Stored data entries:
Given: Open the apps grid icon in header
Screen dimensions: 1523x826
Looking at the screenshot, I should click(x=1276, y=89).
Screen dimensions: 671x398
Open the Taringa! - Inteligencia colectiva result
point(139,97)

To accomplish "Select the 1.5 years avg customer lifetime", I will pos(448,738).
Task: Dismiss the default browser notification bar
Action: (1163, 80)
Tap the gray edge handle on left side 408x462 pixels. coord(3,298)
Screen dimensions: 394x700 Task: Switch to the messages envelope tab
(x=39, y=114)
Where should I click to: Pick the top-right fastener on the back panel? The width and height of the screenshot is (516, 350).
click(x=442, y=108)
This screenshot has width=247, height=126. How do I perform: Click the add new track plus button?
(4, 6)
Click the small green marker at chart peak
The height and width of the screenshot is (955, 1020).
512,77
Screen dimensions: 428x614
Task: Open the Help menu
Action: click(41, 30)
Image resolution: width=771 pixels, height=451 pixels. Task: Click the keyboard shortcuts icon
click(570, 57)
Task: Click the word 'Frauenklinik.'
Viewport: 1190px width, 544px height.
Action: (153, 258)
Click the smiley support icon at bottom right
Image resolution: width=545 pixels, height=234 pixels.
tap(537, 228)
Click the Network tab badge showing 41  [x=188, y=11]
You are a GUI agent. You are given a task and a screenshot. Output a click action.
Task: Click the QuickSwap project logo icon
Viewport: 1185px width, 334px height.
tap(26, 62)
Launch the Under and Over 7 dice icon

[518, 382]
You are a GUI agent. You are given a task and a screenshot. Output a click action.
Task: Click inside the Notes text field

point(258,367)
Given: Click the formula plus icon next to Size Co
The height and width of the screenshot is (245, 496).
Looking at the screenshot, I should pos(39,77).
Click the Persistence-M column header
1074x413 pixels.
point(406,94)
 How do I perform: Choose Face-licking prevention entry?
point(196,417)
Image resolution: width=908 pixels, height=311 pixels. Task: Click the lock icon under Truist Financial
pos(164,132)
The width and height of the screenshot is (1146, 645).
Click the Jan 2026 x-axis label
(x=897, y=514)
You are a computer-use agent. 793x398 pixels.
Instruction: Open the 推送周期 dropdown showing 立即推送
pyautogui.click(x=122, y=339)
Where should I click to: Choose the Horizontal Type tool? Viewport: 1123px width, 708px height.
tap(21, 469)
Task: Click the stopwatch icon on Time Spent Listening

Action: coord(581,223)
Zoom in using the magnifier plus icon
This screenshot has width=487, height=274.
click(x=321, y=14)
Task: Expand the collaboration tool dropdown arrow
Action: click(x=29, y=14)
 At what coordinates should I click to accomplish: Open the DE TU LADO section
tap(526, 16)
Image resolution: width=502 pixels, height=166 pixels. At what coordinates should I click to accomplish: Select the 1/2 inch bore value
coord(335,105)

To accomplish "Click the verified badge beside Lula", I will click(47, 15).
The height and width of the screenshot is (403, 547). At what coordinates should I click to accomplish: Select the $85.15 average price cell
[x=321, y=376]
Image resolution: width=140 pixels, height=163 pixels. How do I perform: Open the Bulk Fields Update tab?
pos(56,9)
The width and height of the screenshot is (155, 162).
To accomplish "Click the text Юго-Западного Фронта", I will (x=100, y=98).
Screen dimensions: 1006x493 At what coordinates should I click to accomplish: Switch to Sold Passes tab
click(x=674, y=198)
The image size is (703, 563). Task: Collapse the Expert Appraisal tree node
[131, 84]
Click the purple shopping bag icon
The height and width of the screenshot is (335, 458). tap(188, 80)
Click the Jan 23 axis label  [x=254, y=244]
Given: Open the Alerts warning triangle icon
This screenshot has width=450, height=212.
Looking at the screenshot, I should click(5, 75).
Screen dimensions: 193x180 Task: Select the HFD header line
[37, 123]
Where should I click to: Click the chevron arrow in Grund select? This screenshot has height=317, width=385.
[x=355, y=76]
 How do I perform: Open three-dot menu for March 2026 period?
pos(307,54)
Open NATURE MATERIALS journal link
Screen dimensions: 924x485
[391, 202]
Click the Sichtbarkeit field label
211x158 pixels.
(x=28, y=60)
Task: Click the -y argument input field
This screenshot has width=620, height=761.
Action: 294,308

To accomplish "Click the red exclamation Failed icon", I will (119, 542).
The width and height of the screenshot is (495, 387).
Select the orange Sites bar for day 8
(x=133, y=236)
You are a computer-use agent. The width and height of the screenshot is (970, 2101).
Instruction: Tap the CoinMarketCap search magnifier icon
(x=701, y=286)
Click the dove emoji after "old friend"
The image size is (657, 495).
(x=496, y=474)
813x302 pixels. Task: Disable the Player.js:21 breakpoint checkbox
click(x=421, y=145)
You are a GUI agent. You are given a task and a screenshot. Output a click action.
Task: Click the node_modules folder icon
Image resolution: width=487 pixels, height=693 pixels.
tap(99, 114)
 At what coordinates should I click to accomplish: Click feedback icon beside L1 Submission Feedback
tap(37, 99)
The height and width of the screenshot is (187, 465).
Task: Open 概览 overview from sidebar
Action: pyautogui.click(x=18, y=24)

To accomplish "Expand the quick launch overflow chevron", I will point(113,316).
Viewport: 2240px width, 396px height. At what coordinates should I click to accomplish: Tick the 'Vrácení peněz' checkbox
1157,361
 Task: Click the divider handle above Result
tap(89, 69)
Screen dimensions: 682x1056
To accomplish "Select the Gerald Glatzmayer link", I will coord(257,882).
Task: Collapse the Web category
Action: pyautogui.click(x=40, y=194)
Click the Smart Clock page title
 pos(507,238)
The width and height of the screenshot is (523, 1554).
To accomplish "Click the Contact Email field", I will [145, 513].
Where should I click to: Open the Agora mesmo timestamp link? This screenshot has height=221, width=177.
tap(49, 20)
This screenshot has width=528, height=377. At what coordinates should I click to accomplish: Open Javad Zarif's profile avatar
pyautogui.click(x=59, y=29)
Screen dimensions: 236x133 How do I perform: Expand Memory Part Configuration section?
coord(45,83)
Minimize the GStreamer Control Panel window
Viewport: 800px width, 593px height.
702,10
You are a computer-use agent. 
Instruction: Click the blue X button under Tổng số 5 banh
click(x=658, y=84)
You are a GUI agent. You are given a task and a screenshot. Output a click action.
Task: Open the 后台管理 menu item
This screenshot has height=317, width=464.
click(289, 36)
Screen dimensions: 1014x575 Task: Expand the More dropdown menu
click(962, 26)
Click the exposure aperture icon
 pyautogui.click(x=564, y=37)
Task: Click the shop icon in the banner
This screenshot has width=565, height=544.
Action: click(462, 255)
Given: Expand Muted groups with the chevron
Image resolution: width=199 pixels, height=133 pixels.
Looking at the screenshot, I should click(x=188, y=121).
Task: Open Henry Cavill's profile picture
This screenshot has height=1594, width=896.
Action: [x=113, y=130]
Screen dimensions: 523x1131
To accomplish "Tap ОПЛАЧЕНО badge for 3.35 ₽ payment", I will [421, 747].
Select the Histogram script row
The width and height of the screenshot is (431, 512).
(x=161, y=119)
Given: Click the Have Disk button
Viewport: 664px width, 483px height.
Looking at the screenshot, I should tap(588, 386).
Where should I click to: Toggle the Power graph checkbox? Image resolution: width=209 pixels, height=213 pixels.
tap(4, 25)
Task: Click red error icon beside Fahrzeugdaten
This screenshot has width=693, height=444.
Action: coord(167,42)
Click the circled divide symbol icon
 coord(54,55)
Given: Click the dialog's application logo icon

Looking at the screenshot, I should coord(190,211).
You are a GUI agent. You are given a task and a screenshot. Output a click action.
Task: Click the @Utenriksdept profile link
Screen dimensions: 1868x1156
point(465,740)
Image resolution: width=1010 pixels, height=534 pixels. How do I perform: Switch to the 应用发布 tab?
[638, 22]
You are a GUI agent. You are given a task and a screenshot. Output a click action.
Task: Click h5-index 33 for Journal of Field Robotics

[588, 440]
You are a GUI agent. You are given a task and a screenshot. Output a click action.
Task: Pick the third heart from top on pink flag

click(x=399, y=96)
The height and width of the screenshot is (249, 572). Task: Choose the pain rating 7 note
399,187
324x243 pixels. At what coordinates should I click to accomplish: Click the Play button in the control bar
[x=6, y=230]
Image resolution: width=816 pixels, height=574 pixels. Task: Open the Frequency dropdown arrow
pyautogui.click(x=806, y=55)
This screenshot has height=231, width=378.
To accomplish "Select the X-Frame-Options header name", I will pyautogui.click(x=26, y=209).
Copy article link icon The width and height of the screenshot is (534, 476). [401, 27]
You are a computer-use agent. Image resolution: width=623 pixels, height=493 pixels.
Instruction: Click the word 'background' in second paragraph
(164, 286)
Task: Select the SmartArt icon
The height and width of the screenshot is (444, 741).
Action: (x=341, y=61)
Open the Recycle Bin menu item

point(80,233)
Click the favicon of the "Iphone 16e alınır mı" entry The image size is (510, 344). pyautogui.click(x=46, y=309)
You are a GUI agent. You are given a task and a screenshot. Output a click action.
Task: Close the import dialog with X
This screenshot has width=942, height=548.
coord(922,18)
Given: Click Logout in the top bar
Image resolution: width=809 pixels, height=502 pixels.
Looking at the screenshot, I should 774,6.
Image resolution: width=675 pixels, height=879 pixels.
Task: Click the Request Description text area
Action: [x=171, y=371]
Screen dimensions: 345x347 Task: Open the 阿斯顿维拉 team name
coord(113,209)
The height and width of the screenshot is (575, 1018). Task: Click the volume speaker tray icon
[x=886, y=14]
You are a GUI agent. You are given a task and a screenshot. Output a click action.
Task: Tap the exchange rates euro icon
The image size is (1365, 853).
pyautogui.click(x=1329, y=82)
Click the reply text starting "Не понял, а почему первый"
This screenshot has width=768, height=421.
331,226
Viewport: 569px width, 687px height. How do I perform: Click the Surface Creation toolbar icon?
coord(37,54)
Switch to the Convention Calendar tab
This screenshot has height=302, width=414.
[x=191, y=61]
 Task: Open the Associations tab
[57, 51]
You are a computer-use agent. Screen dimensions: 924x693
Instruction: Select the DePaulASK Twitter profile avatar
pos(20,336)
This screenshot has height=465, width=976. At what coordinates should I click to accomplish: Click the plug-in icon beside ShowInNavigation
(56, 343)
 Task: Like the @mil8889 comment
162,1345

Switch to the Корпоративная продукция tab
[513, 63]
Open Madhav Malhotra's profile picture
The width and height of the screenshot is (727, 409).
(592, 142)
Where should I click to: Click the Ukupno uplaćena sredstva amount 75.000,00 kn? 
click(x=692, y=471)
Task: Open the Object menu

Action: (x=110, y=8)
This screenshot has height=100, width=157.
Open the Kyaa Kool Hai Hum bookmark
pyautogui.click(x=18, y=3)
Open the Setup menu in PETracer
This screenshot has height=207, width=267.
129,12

[What you will do]: Look through the entries above, find each line containing "with", and copy it.

[Solution for this task]:
Given: Expand Muted groups with the chevron
Task: Close the import dialog with X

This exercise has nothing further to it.